The creators were intrigued by the idea of casting Kyle Chandler, whose on-screen persona in Friday Night Lights was warm and inviting, to play the ostensibly noble but deeply damaged John Rayburn. They met with Chandler in Austin, Texas, and pitched him the part. "They said, 'This is like an experiment. We're not quite sure if this is going to work the way we're doing it, but we want to try to create this family dynamic we're aware of and create this family around it'", he recalled. "And their hesitancy of whether it would work or not ... made me, thinking back on it, realize they were into it 110% because they were trying to create something new. I didn’t know what would happen with it or where it could go … But I was like, I’m in."[19]

Ben Mendelsohn was the only actor the producers met with for the role of Danny Rayburn; they found his combination of intellectual and acting ability perfectly-suited to the part.
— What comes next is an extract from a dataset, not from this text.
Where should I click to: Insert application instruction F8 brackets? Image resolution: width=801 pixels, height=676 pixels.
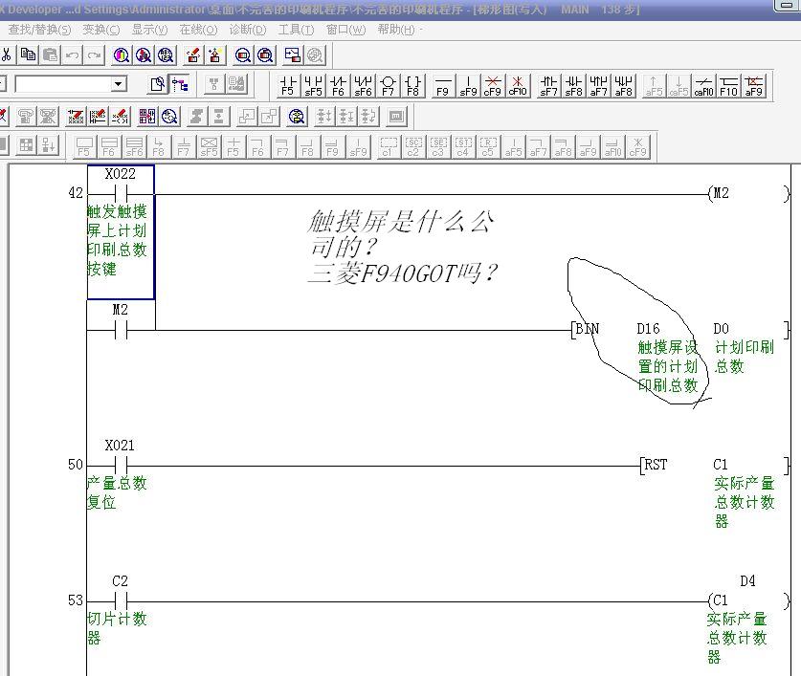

Glenn Kessler was grateful for Netflix's hands-off approach to the decision, explaining, "They very much supported us finding the best actor that we thought could play the role." In addition, seeing as much of the show's dramatic tension comes out of the relationship between John and Danny, a certain chemistry between the two actors was vital. According to Chandler, "[Mendelsohn]'s so easy to work with. And yet, he's tricky — when you're working with him, [psychologically] there's so much going on."[18]

Linda Cardellini and Norbert Leo Butz subsequently secured their parts as siblings Meg and Kevin Rayburn, respectively, through meetings with the creators. According to Kessler, Sissy Spacek and Sam Shepard were actually described prior to casting as the "dream" actors they'd want to play the Rayburn parents. A Damages fan, Spacek signed on after the cast started coming together, explaining, "There's so much good work coming out of television. I wanted to be a part of it."[18]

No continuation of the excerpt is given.